- **EXERCISE A**:
Reproduce the passage of the code optimization article between "What is everyday" and "a brief introduction.", inclusive.
- **EXERCISE B**:
Extend the article on optimizing everyday code, picking up after its final sentence.

- **SUPPLIED PASSAGE**:
==========

Image of Code optimisation made simple

ADVERTISEMENT

Table of Contents

Introduction

For the everyday coder, this post is for you.

Most of us finish college and end up working jobs in Software development, writing lines upon lines of code. We usually don't get to choose what we build as that decision is up to the customer. After all, they are paying us to code. We are given some sort of problem description from our Manager and expected to go away and implement a solution for it, a-ok no problem. That might sound boring, but don't worry because it isn't. There is opportunity to become incredibly creative with the build process, through improving your everyday code.

Take a brute force approach first

To improve your everyday code, we must first start with actually having some code to improve. A brute force approach is always best to start with. What does this mean? Just solve the problem without thinking how to solve it optimally. This approach can be taken with just about anything, for example, say you were a front-end developer building an aesthetic user-interface for a client. First, build all the required panels, widgets and all other items onto the UI. Afterwards, you can start optimising the UI by re-positioning components for a better user-experience or performing an extensive analysis through user-testing and survey research. The point is though We have something to work with before making it perfect.

Optimising everyday code

What is everyday code? The code that is boring to write, but has to be done. Let's say, for example, we have been given a task from our Manager to search through a Student directory of Students and find a Student ID number, then print out their name to the screen. Below is an example of this using Java. If you're not so familiar with Java, check out my earlier post here for a brief introduction.

public static void main(String[] args)  {

    // Initialised when program is started
    int targetStudentID = Integer.parseInt(args[0]);

    ArrayList<Student> studentList = new ArrayList<Student>();

    // Static method that fills the list with Student objects
    populateList(studentList);

    for ( int i = 0; i < studentList.size(); i++ ) {
        if ( studentList.get(i).id == targetStudentID ) {
            System.out.println(studentList.get(i).getName());
        }
    }

}

Optimising is about reducing the compute time wherever possible, thus speeding up your application. So what are some ways to do this? Well let's take a deeper look into what we have above, going line by line. For simplicity, let's re-number each candidate line for optimization.

  1. targetStudentID - It receives the program argument as a Student ID number, converts the value to an Integer type which represents the Student ID. For example, "111222333".

  2. studentList - A List implementation in Java. It can store Student object types.

==========

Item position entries
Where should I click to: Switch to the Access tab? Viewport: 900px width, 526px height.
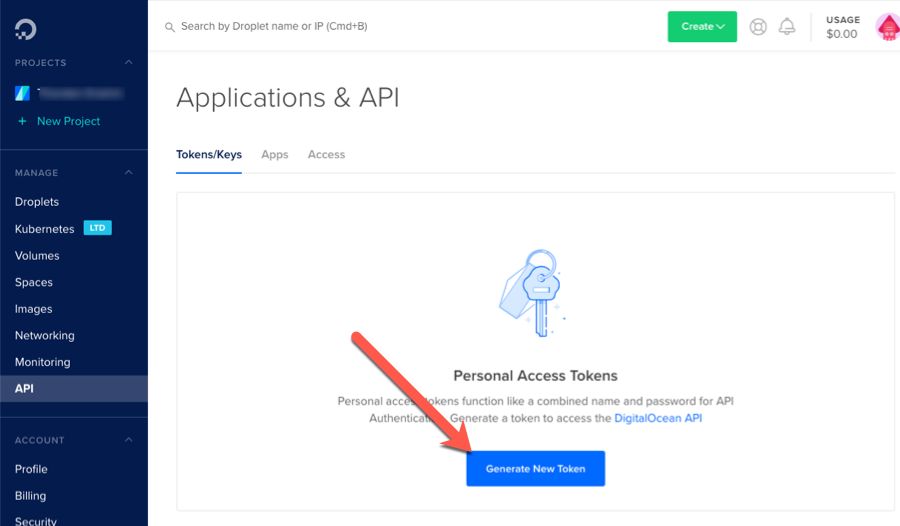[x=326, y=154]
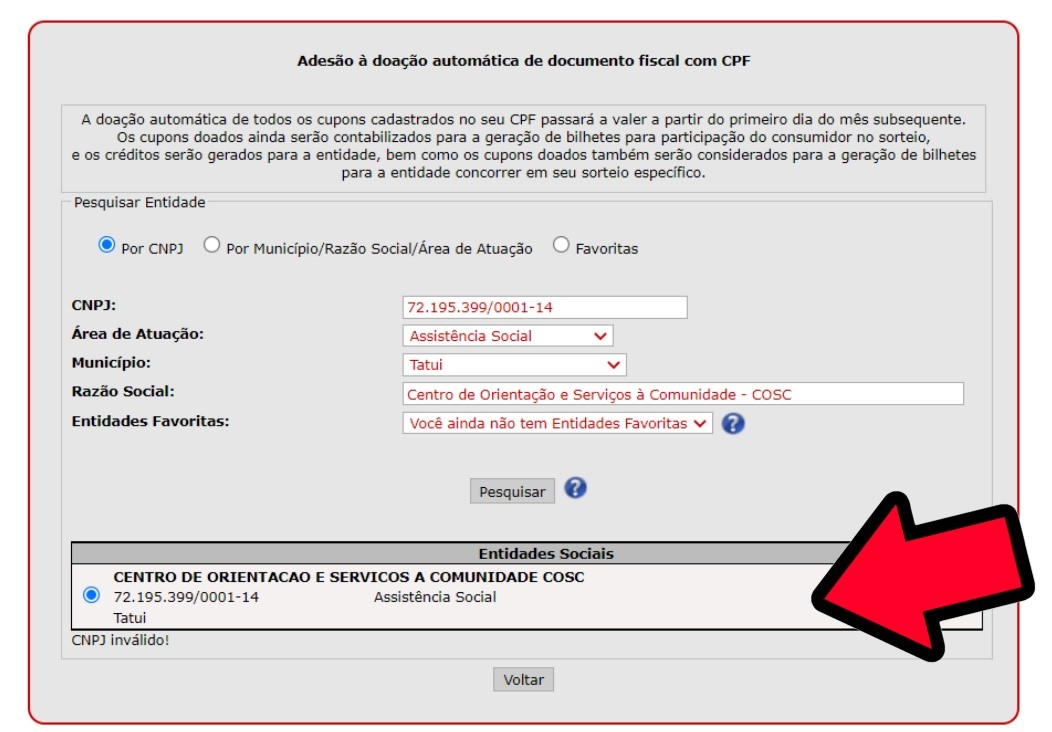Choose Por Município/Razão Social/Área de Atuação radio
This screenshot has width=1052, height=732.
pos(212,245)
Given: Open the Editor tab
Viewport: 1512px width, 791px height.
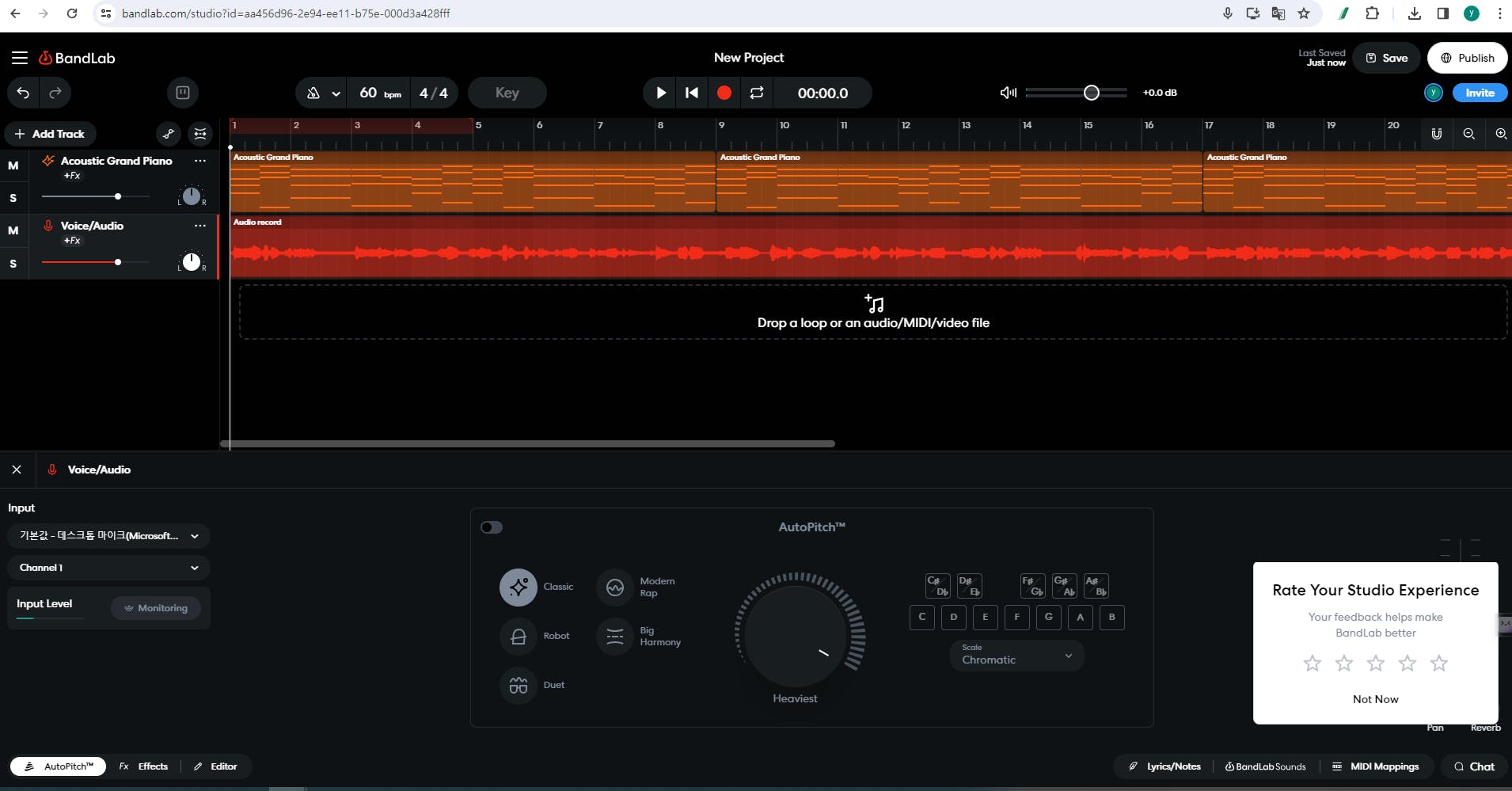Looking at the screenshot, I should pyautogui.click(x=216, y=766).
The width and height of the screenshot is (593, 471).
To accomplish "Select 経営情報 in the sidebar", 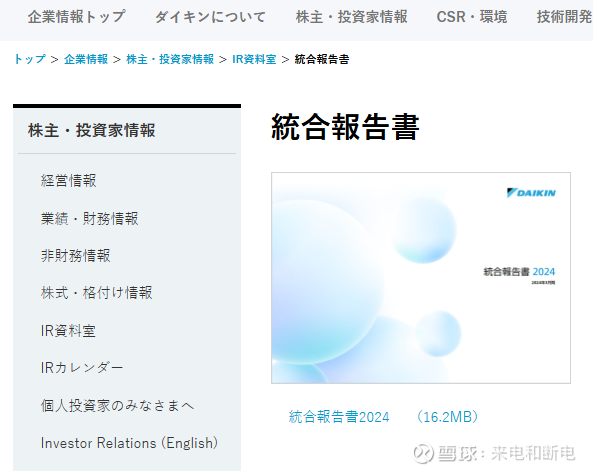I will click(68, 180).
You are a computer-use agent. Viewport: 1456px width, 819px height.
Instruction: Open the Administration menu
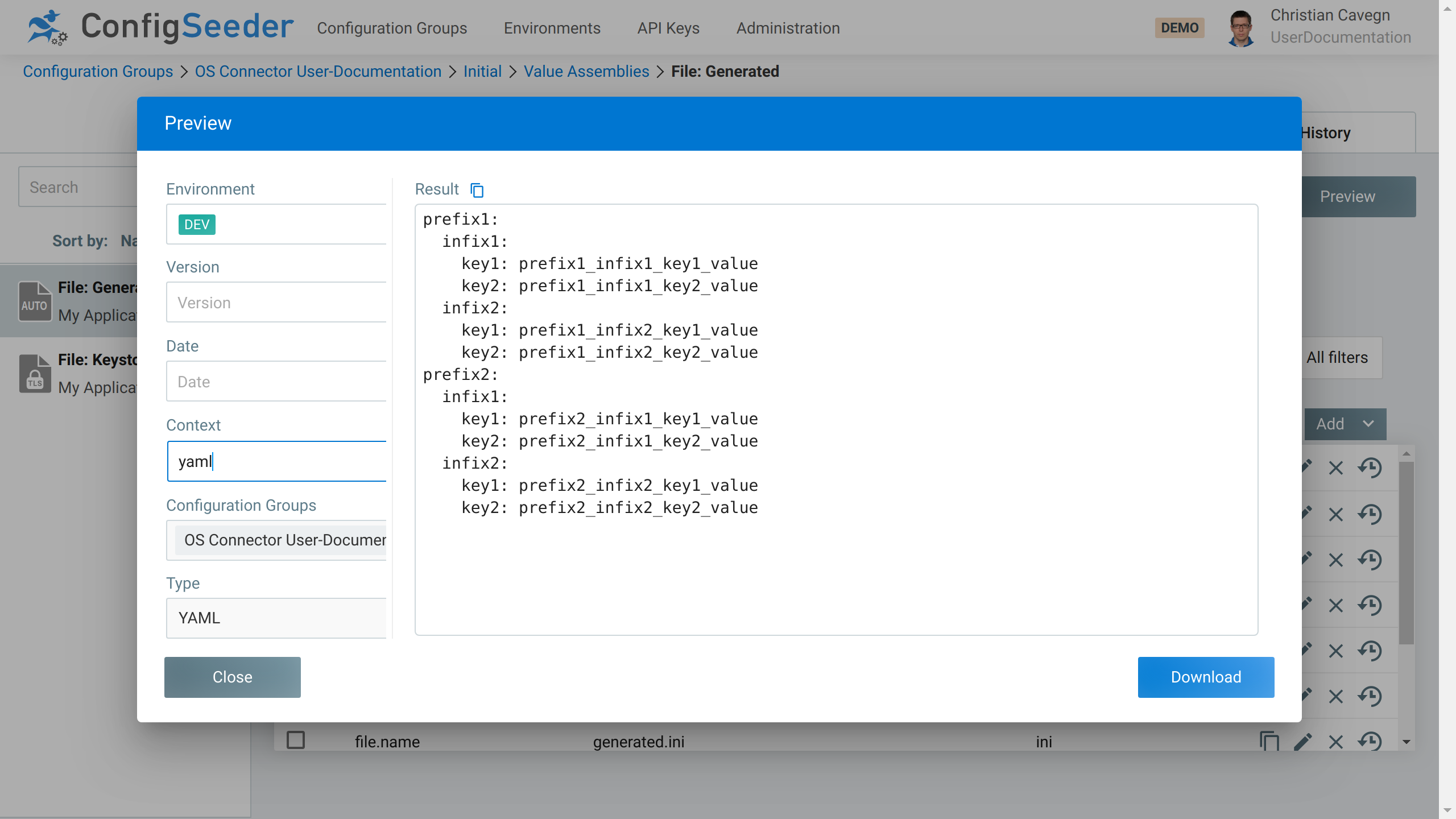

==========

- **RESPONSE A**:
What is everyday code? The code that is boring to write, but has to be done. Let's say, for example, we have been given a task from our Manager to search through a Student directory of Students and find a Student ID number, then print out their name to the screen. Below is an example of this using Java. If you're not so familiar with Java, check out my earlier post here for a brief introduction.

- **RESPONSE B**:
  3. populateList(studentList) - This method populates the list of Students. I left this out intentionally, but we can assume that there is some type of call to a database to extract the list of students.

  4. for(int i = 0; i < studentList.size(); i++) - Iterator that goes over all Student objects in the list.

  5. if(studentList.get(i).id == targetStudentID) - Comparison check on the Student ID.

  6. System.out.println(studentList.get(i).getName()) - Printing the name of the Student with the targetted ID.

Where can we make some improvements? Well, there isn't too many improvements we can make to '1' that will create a noticeable difference. We can look for a better implementation of parseInt(), or re-write the inbuilt method but it probably already performs just fine. Next up '2', studentList is an ArrayList which is the Java implementation of the List data structure. Optimisation opportunity - we can switch out the List data structure for a Hash Table data structure. This will solve our problem in a more optimal fashion. Why? Because instead of having to search through the List of Student objects, taking at most O(N) time where N is the number of Students. We can reduce this to O(1) time, for accessing the targeted Student. You can read more about the benefits of Hash Tables here.

What about '3'? There is an assumed database call to retrieve all the Student information from a database. Since we are using a database we inherit all the issues that come with accessing data from a database. Such as, I/O time, network performance and concurrency. What if we put in place a memcached server to cache the Student objects? We could also scale up the server that is hosting the application, eg. a single 64-bit server with 48GB, and will put up to 80,000,000 items in it. That should be enough right? Remember we need think longevity when building applications.

A memcached server sure will increase the performance of retrieving Student information instead of reading it directly from the database. We can just request for the Student by Student ID via the memcached server, and print the returned Student name. That should improve the performance by not having to drag the whole Student directory in, much faster!

Let's look at '4', '5', '6' collectively since they are the crux of the for loop. We are using a List, so we must search through the entire List and access each object to find out if the ID is the same as the requested Student ID. That is extremely slow. What if the Student we were looking for is at the very end of the list. The best we can do here, is add a break; statement in so that once we find the Student we were looking for, we stop our search. In turn, making the program finish earlier.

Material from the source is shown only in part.